Second Day of Decent Sun

Light Sussex

Following on from yesterday’s start on getting some sort of order into the outside, today was spent mowing and strimming, to make sure the electric fence surrounding the orchard and poultry was running at full capacity.

 

Marsh Daisies

The Marsh Daisy parent flock are happy in their current home, but the difference keeping chickens makes to the grass height is amazing! I know they eat grass, but the their paddock hardly needed cutting, whereas the one left fallow (where their children will eventually live) is over a foot in length!

Pilgrim geese – Dwt & Barty

Barty and Dwt have settled into couple-dom better than hoped. After Barty lost his soul mate last year, it seemed as though Dwt would never replace him. But this year she seems to finally have won him over and they’ve been doing the dirty. About once every two days she’s been leaving an egg in her nest, which she decided wouldn’t be in their house, but rather sandwiched behind a pallet we’d erected as a makeshift wind-shelter for them!

 

pear blossom

The mild air has come just in the nick of time for the pear trees, which had been holding out to blossom. All we can hope for now is a lack of frosts over the next few weeks, and if we’re lucky in that regard we should end up with a bumper pear crop. Look at this tree, that’s an incredible amount of blossom!

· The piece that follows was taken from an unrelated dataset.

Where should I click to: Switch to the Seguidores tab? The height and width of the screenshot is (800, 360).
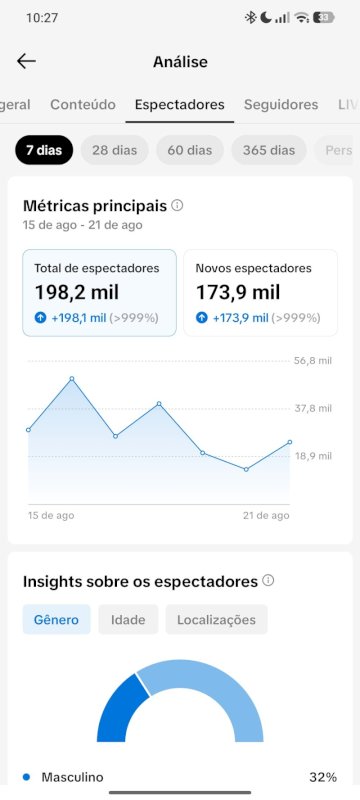pos(281,105)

2018 spring patch panorama

There’s really nothing better than sitting back at the shed and admiring the end result of hard work. Aching back and limbs feel so more worthwhile when you can take a view in like this.

2-spot ladybird (Adalia 2-punctata)

Ladybirds & Strimming

Electric fenceToday I made use of some spare time to strim under the electric fencing I installed over winter. With the sheep netting acting as the earth, it was a relatively simple task to string four strands of positive cable along the front of the fencing. The lower strand is solid steel, mitigating and strimming accidents.

After strimming, a quick walk through the orchard saw me noticing the ladybirds below on one tree – all within around 20cm of each other! It’s fantastic to see the ladybird army awake and ready for the greenfly, which will undoubtedly follow. There’s a mix of native and imposter harlequin below, an all too familiar sight today.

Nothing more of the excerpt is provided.